TASK DIRECTIONS:
Repeat each of the records below word for word, but omit the pictures from your answer.

EXTRACTED MATERIAL:
------------------------------------------------------------------------

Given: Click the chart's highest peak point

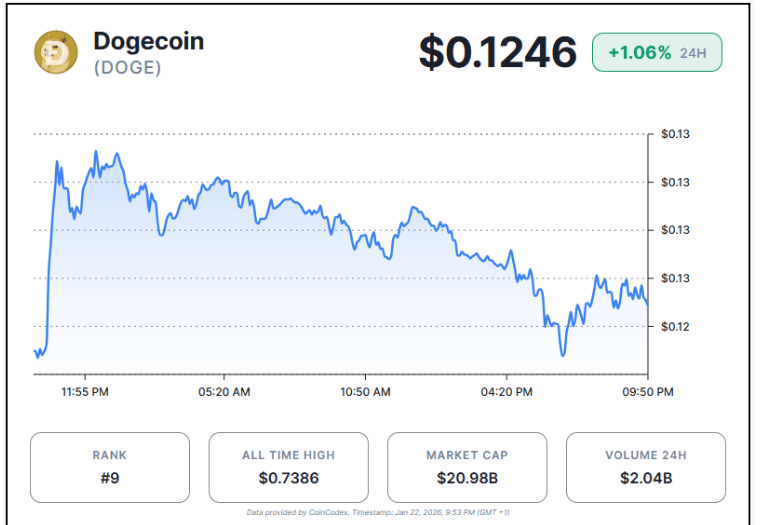Looking at the screenshot, I should (96, 152).
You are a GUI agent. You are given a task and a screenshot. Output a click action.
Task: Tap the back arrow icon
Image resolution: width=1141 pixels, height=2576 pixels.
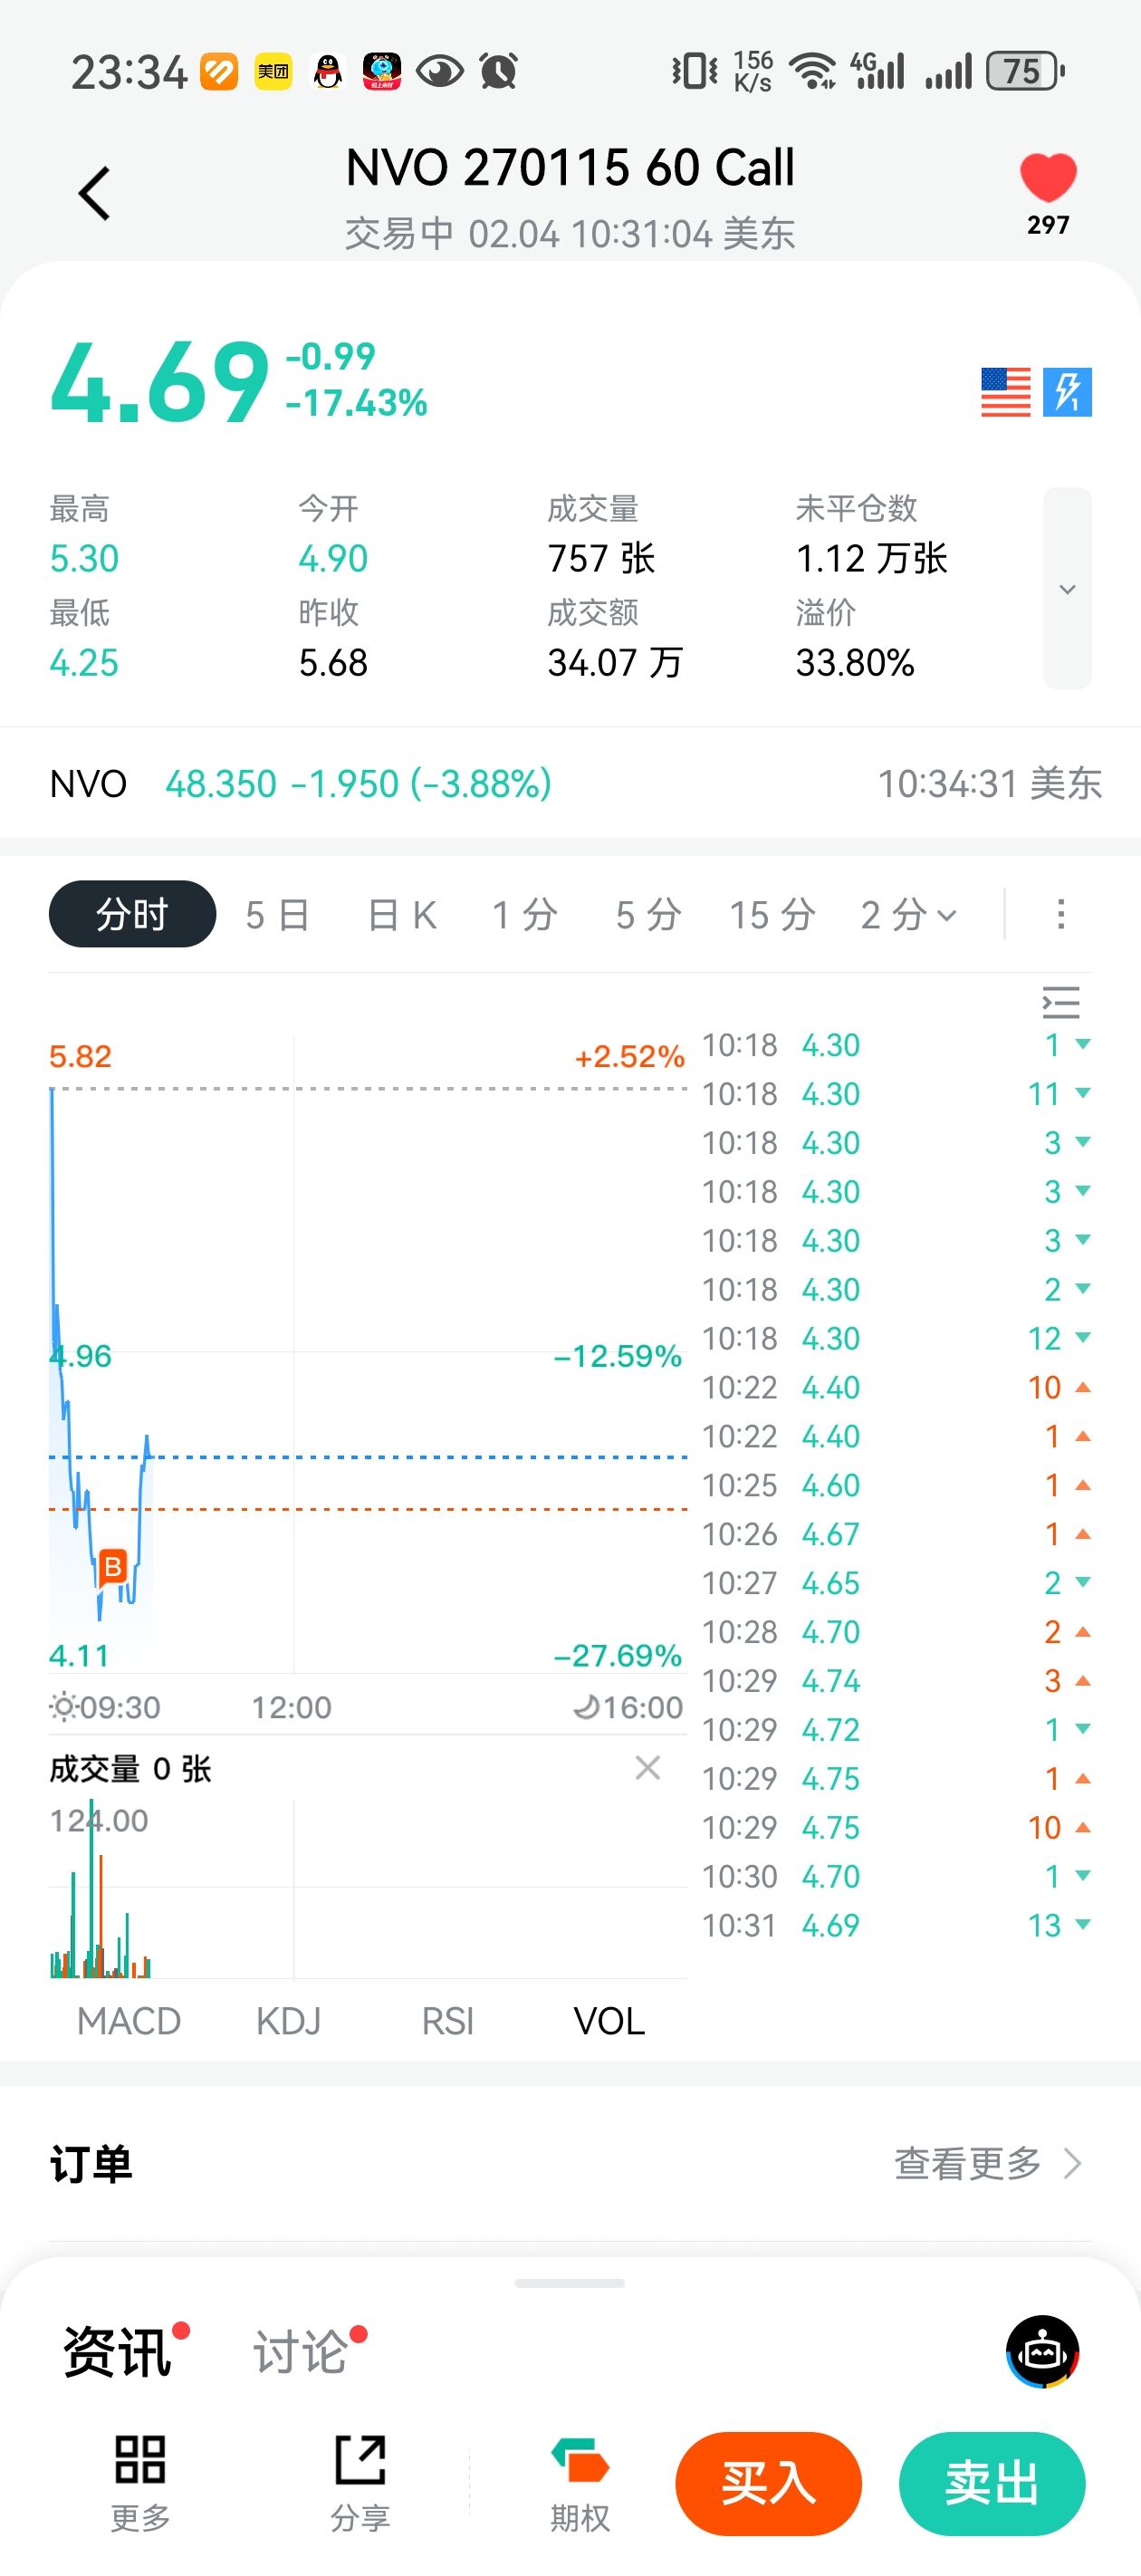(x=94, y=193)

------------------------------------------------------------------------

ANSWER FOR THIS EXERCISE:
Given: Click the chart's highest peak point

Looking at the screenshot, I should (96, 152).
You are a GUI agent. You are given a task and a screenshot. Output a click action.
Task: Tap the back arrow icon
Image resolution: width=1141 pixels, height=2576 pixels.
(x=94, y=193)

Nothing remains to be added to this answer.